Le styliste marrakchi Amine Bendriouich : Le « chouchou » des stars

Usher, Alicia Keys, David Byrne, Bilal et Keziah Jones, tous ont succombé au style très singulier du designer marocain Amine Bendriouich. Il est aussi présenté comme le « chouchou » Castelbajac, Madonna, Keziah Jones ou encore Will Smith dans la presse internationale. 



  
Âgé de 34 ans, le styliste marrakchi ne cesse de multiplier les projets et les collections capsules.





Dans une interview accordée à Nouvel Obs, le créateur revient sur son parcours d’enfant terrible de la mode marocaine. De la création de son label AB-CB (pour «Amine Bendriouich Couture & Bullshit») en 2012, à l’ouverture de son showroom Berberliner, à Berlin, puis de son nouvel espace à Marrakech, Welcome to the Kingdom, une boutique au style sobre et épuré qui présente la nouvelle collection avant-gardiste du prodige marocain, inspirée de la culture berbère.

«J’ai habillé Keziah Jones, Le Peuple de l’Herbe, Massilia Sound System, Izia, Will Smith, Alicia Keys, JR, et même Madonna, qui a fêté son soixantième anniversaire à Marrakech ! Je suis régulièrement sollicité par mes clients pour des événements comme Burning Man, le gala de l’AMFAR (l’American Foundation for AIDS Research, ndlr) ou celui du Prince Albert de Monaco», confie-t-il.

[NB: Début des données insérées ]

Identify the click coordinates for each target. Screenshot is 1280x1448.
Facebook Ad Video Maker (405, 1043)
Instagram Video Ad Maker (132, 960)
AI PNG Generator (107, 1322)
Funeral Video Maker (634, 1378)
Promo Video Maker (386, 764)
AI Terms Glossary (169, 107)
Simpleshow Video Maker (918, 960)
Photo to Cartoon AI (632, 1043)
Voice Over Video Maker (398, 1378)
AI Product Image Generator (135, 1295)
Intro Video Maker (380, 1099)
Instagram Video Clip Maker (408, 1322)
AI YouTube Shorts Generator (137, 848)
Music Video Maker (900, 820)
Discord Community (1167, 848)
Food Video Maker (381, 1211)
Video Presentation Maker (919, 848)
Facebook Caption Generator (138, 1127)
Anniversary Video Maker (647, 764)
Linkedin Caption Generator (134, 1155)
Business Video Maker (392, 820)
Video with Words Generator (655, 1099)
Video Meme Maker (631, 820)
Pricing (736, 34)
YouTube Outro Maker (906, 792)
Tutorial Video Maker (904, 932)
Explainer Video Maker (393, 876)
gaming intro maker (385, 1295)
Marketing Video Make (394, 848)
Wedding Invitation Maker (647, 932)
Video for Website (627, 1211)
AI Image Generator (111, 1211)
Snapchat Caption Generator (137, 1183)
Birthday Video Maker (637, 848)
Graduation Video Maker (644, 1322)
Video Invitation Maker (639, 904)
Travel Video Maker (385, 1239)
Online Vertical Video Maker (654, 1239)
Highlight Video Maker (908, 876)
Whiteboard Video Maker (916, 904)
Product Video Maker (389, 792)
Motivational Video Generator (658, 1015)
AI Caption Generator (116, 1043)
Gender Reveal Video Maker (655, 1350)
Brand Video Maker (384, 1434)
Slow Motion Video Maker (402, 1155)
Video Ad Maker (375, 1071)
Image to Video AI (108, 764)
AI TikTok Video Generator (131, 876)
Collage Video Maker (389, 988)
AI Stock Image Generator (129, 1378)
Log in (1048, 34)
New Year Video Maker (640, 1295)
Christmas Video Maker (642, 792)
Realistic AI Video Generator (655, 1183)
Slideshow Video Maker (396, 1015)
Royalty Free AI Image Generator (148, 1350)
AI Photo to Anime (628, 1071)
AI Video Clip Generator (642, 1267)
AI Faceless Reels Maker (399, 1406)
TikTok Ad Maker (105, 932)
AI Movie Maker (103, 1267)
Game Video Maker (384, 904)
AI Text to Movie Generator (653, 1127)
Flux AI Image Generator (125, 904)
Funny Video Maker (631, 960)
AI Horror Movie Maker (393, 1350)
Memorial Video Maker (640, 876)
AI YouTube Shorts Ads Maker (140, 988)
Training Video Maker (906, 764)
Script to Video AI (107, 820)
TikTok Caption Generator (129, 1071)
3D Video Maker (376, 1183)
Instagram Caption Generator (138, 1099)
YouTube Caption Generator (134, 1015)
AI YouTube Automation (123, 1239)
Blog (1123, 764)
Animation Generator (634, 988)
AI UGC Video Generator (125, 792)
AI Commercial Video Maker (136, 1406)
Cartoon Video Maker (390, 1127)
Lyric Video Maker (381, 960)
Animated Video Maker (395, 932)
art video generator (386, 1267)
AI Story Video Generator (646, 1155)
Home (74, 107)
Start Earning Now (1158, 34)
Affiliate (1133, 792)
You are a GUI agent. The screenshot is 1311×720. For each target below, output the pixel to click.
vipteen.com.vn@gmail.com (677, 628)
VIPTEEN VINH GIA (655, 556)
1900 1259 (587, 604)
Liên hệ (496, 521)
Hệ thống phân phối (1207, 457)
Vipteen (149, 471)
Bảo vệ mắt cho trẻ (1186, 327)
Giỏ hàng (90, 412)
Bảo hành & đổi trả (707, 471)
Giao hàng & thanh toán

Des pièces uniques qui fusionnent à merveille l’esthétique urbaine et le patrimoine culturel marocain, le tout agrémenté de la petite touche personnelle d’Amine Bendriouich, qui fait toute l’originalité et la tendance de sa collection.







  










Amine Bendriouich possède son atelier à Marrakech, sa ville d’origine. Il est diplômé de l’Ecole supérieure des arts et techniques de la mode (ESMOD-Tunis). De nombreuses distinctions viennent parfaire son curriculum, dontenMyMed de  la Maison Méditerranéenne des Métiers de la Mode à Marseille, décerné en 2017. Il fait partie aujourd’hui des 100 créatifs les plus influents du moment, selon le magazine Vogue.

Ses collections d’AB-CB se réclament d’une démarche militante : le créateur s’attache en effet à déconstruire, à travers le prisme de l’humour, les stéréotypes orientalistes. «Mon parcours prouve qu’on peut réussir et vivre de ce qui nous passionne, même en ayant grandi dans un pays appartenant à ce que l’Occident qualifie avec mépris de  »tiers-monde »», assure-t-il.